When I said I’d have a glass of lemonade he appeared to wince. He went to the bar and I stepped back behind one of the half-screens that were a feature of the pub, allowing drinkers to stand in privacy to talk. I was tempted to slip out of the side door, stay out of Tom’s reach all weekend, let him sweat while I nursed my turmoil. Could it really be so crude, Tom’s bit on the side? I peeped round the screen and the tableau of betrayal was unchanged, she still spoke, he still gripped her hand and listened tenderly as he dipped his head towards hers. It was so monstrous it was almost funny. I couldn’t feel anything yet, no anger or panic or sorrow, and I didn’t even feel numb. Horrible clarity was all I could claim.

Ian Hamilton brought me my drink, a very large glass of straw-yellow white wine. Exactly what I needed.

‘Get this down you.’

He was watching me with wry concern as I drank, and then he asked me what I did. I explained that I worked for an arts foundation. Instantly, his eyelids looked heavy with boredom. But he heard me out and then he had an idea.

‘You need to put money into a new magazine. I suppose that’s why you’re here, to bring me the cash.’

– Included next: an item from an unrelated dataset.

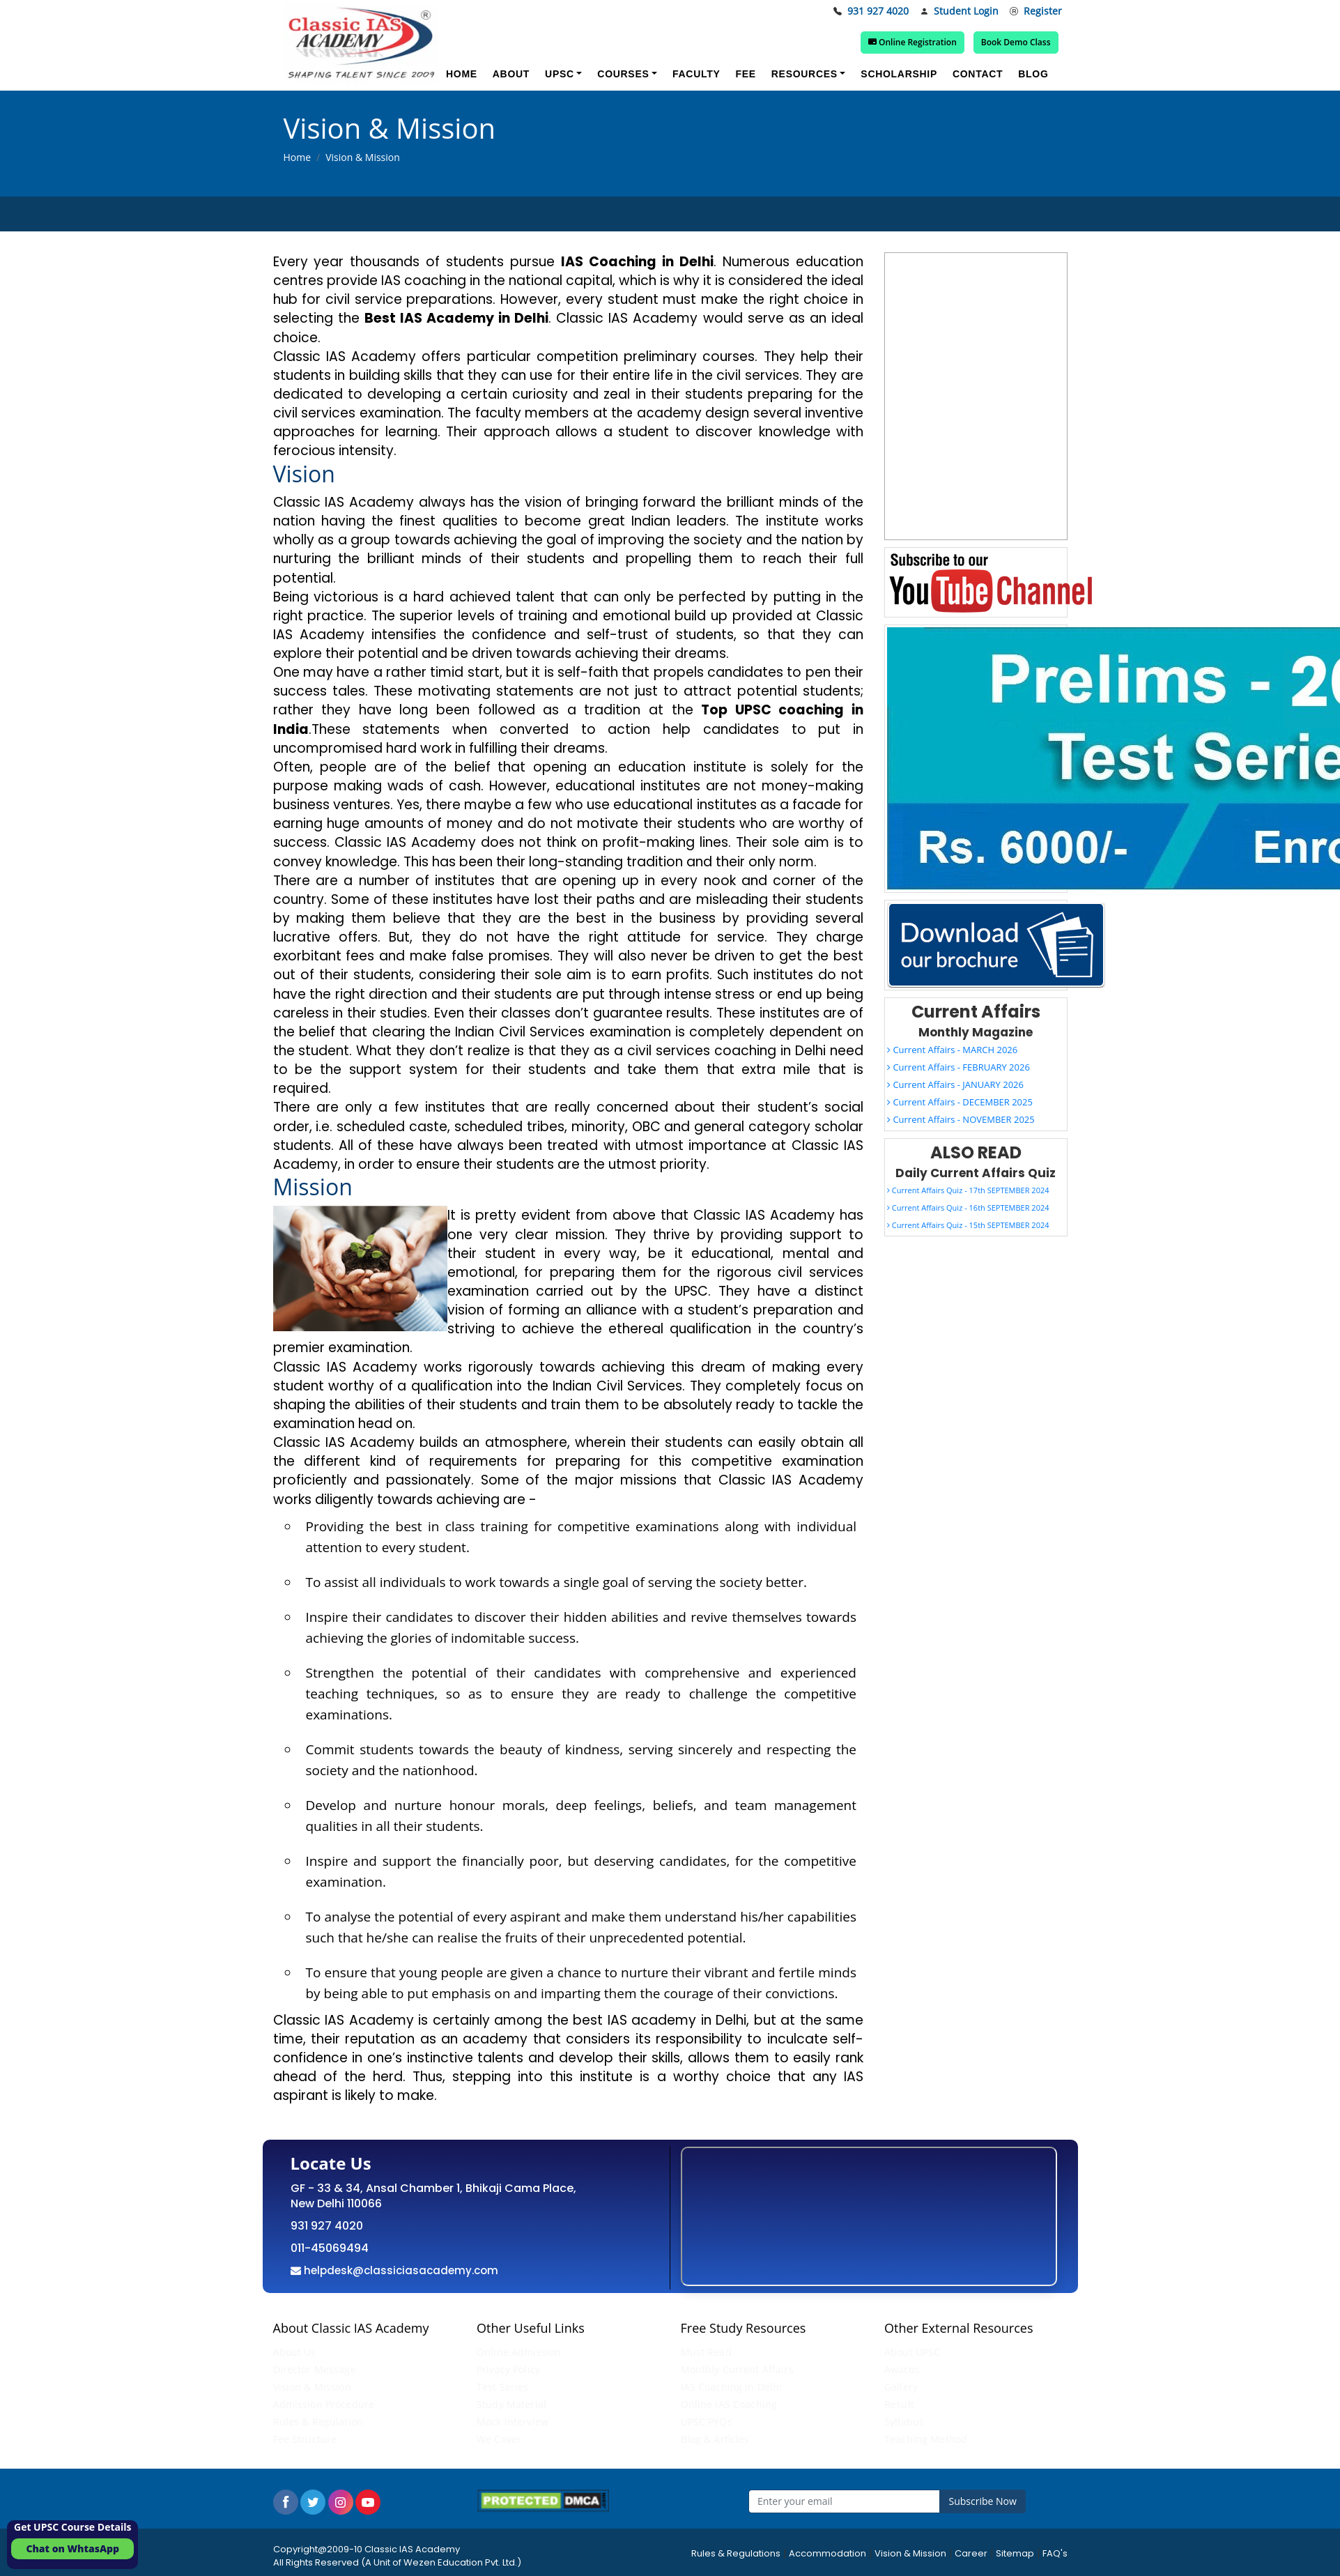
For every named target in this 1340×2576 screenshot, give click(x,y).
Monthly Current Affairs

I said we only did individual artists.

‘This way I’ll be letting you back fifty individual artists.’

I said, ‘Perhaps I could look at your business plan.’


Business
plan?’

It was just a phrase I’d heard and I guessed correctly that it would close down the conversation.

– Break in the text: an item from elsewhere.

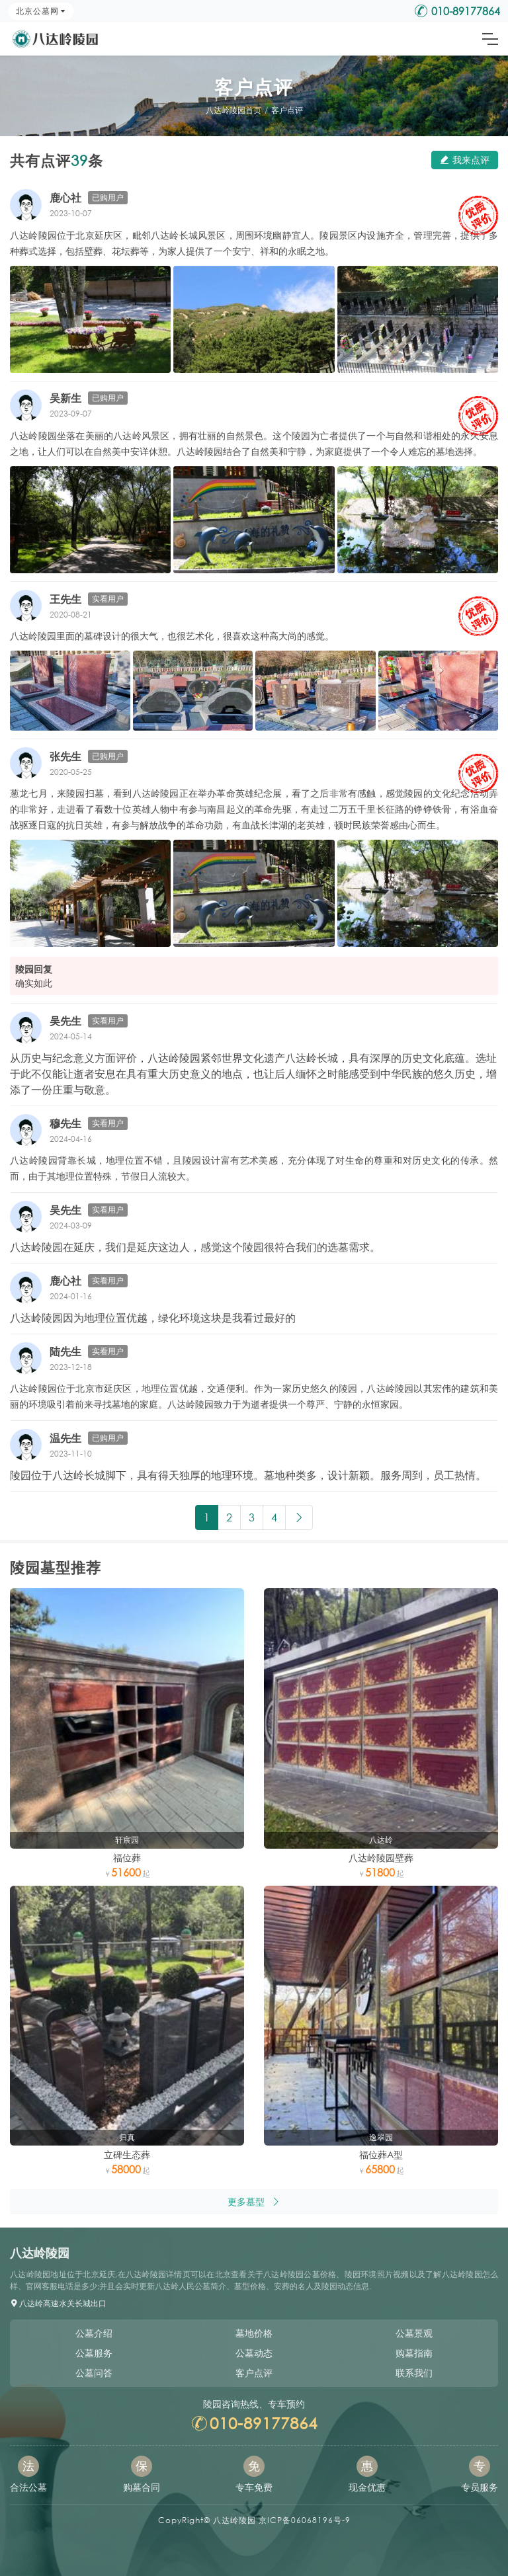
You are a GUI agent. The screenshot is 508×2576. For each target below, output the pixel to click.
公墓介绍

Hamilton nodded in Tom’s direction. ‘Here’s your man.’

I stepped out from the shelter of the screen. Over in the corner Tom was already on his feet and the woman was reaching for her coat from the seat beside her. She stood too and turned. She was three stone lighter, hair straightened and almost touching her shoulders, her tight black jeans were tucked into calf-length boots, her face was longer and thinner, beautiful in fact, but instantly recognisable. Shirley Shilling, my old friend. The moment I saw her, she saw me. In the brief second that our eyes met, she began to raise a hand in greeting then let it drop hopelessly to her side, as if to acknowledge that there was too much to explain and she was in no mood for it. She went quickly out of the front entrance. Tom was coming towards me, smiling loopily and I, like an idiot, forced a smile back, aware that Hamilton at my side, now lighting another cigarette, was watching us. There was something in his manner that imposed restraint. He was cool, so we would have to be too. I was obliged to pretend that I didn’t care.